San Antonio is operating on another level right now
The Spurs beat the Wizards 124-113, and honestly, this game was decided before the second quarter ended. The Wizards didn't lose because they played poorly. They lost because they ran into a team that's genuinely one of the best-coached and most balanced rosters in the NBA right now. San Antonio is 21-7 and climbing, sitting second in the West. That's not accident. That's systematic excellence.
This is the Spurs' sixth consecutive win, and they're doing it with a mix that most teams can't replicate: elite young talent, experienced role players, and a coaching staff that knows exactly how to deploy both. When Victor Wembanyama can come off the bench with limited minutes (adductor management keeping him out) and still grab a double-double (14 points, 12 rebounds), you've got something special going.
Wembanyama doesn't need the volume to impact games
Here's what's crucial to understand about Wembanyama right now: he's not putting up huge minutes, and he's not putting up huge scoring totals.

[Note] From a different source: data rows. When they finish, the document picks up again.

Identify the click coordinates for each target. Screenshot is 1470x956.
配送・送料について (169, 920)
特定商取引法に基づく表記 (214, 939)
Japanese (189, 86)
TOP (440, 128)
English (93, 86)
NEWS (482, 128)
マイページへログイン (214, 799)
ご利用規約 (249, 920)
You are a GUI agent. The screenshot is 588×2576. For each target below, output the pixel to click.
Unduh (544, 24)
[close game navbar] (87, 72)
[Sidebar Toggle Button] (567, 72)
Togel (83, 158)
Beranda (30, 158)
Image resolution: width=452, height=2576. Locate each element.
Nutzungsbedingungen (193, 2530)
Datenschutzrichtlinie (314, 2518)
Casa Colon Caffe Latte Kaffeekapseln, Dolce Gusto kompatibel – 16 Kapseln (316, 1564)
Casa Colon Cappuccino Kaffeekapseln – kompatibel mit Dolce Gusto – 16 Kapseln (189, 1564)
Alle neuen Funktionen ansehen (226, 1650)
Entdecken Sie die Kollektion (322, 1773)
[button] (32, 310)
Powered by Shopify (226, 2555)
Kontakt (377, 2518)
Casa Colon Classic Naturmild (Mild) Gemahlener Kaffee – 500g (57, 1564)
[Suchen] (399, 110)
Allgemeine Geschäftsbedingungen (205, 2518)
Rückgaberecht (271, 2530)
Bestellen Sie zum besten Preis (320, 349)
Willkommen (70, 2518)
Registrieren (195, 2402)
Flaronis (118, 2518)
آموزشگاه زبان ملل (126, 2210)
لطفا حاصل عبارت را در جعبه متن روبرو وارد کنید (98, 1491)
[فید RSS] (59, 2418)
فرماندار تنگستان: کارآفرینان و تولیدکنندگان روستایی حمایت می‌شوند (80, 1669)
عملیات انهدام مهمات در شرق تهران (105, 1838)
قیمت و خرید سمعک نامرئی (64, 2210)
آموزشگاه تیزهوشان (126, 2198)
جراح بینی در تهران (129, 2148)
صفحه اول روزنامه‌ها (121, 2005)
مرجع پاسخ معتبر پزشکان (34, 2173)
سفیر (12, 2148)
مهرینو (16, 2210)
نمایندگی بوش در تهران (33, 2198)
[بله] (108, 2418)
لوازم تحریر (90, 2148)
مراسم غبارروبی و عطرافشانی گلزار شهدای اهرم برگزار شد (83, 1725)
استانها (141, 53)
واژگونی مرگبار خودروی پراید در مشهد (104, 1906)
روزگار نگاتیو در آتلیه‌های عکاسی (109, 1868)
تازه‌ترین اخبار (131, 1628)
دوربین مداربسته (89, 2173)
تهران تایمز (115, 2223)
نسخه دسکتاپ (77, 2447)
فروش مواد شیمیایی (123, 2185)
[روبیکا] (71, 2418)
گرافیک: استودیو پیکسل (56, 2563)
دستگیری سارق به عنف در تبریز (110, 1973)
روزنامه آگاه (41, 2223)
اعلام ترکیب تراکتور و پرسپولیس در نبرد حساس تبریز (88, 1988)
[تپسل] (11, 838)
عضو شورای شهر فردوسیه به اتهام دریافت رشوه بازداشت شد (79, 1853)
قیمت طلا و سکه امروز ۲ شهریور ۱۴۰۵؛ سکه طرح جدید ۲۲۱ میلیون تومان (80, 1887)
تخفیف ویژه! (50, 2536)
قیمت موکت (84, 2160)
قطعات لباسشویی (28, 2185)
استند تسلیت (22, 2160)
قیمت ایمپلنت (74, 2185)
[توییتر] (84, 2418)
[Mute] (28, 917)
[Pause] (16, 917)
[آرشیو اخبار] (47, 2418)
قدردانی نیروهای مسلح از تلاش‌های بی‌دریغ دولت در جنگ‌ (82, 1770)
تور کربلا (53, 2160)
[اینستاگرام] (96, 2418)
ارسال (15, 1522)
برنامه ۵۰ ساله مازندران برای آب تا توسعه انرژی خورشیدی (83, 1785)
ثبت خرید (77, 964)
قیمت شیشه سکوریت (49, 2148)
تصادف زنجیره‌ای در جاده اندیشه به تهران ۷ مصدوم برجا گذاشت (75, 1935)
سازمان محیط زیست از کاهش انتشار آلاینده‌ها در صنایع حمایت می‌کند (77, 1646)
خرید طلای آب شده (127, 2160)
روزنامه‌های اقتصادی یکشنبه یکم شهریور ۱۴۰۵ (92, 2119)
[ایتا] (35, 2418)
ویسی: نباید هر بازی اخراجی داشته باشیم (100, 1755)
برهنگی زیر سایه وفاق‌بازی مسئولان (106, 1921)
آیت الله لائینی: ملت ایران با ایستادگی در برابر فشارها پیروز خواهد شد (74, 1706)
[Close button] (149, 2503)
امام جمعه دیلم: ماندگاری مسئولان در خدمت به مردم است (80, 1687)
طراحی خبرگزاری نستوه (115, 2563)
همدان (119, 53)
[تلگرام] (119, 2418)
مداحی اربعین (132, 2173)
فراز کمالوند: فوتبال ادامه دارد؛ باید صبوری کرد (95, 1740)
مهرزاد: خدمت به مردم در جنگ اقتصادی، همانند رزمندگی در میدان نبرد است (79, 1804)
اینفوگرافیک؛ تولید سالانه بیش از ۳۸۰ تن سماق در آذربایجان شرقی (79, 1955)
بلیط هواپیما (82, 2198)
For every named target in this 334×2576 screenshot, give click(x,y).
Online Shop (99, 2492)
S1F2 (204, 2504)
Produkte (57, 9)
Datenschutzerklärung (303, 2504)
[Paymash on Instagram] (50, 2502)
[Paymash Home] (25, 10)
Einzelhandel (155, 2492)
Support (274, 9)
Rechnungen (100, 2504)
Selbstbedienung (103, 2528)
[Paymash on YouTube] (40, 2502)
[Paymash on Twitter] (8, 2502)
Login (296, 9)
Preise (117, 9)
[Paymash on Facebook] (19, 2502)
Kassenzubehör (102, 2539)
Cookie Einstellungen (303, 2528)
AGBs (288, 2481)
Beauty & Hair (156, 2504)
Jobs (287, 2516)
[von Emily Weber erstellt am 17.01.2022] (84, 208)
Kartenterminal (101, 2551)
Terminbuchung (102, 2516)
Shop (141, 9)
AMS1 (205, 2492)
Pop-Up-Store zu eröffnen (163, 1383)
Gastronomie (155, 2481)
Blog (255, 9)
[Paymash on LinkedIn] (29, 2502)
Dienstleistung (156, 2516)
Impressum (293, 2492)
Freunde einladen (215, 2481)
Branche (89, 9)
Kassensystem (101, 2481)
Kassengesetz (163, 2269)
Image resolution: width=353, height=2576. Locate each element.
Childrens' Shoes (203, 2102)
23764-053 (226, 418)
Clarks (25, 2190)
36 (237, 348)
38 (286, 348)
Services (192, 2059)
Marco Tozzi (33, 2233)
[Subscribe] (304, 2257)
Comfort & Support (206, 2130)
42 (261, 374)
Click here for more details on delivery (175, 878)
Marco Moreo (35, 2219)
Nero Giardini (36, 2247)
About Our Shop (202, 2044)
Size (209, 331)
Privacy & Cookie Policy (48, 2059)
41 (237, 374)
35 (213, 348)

But he's absolutely dominating his opportunities. Watch the second quarter. He's dunking on everyone who comes near him in the paint. When Tristan Vukcevic got cute and tried to block a layup in transition, Wembanyama responded with a spin move into a dunk. That's not just athleticism—that's a guy understanding the moment and making a statement.
The Spurs are being smart with his minutes because they don't need him to be the closer right now. They have De'Aaron Fox doing that. What they need from Wembanyama is exactly what he's providing: cleaning the glass, protecting the rim, and being an offensive threat when the ball finds him in space. Twenty minutes total across the game? Perfect. He stayed fresh, made an impact, and the team won comfortably.
De'Aaron Fox is doing his job without needing to explode
Twenty-seven points, 7 rebounds, 6 assists. Fox's 3-point shooting was on point all night, and critically, he kept pushing pace. He found weak spots in the Wizards' perimeter defense and attacked downhill repeatedly. This is Fox at his best—not forcing things, not trying to be everything, just being efficient and making winning plays.
The thing about Fox is that he doesn't need to put up 40 shots to impact games. He finds rhythm early, trusts his shot, and lets the game come to him. Against a Wizards team clearly gassed from back-to-back play, Fox's pace was absolutely suffocating. Washington never got comfortable defensively.
The Spurs' depth is the real weapon
Here's where this team gets scary: they beat Washington 124-113 while multiple guys had rough shooting nights. Dylan Harper was 0-for-8. Julian Champagnie went 1-for-6. Devin Vassell was 3-for-11. Stephon Castle shot 4-for-16 but still added 11 assists. And the Spurs still won by 11 at home.
Stephon Castle had the coolest moment of the night—a windmill reverse dunk on fast break to close out the first half—but that's just flash. The real story is Luke Kornet finishing with 20 points and 12 rebounds off the bench. Kelly Olynyk providing solid minutes despite getting booed by the home crowd every time he touched the ball (petty, Washington, really petty). This is a roster where multiple guys can contribute and the team doesn't miss a beat.
The Wizards tried. Carlton Carrington (21 points) and Tre Johnson (19 points) kept things respectable. But they never got closer than nine points after halftime. Washington is good enough to be in the conversation, but they're not good enough to hang with San Antonio right now. That's the gap.
The Thunder wait—and they should be worried
The Spurs are now four games back of Oklahoma City for the conference lead. They're meeting the Thunder twice this week (Tuesday and Thursday). That's the kind of schedule that separates contenders from pretenders. San Antonio is playing like a team that believes it belongs at the top. The Thunder better be ready.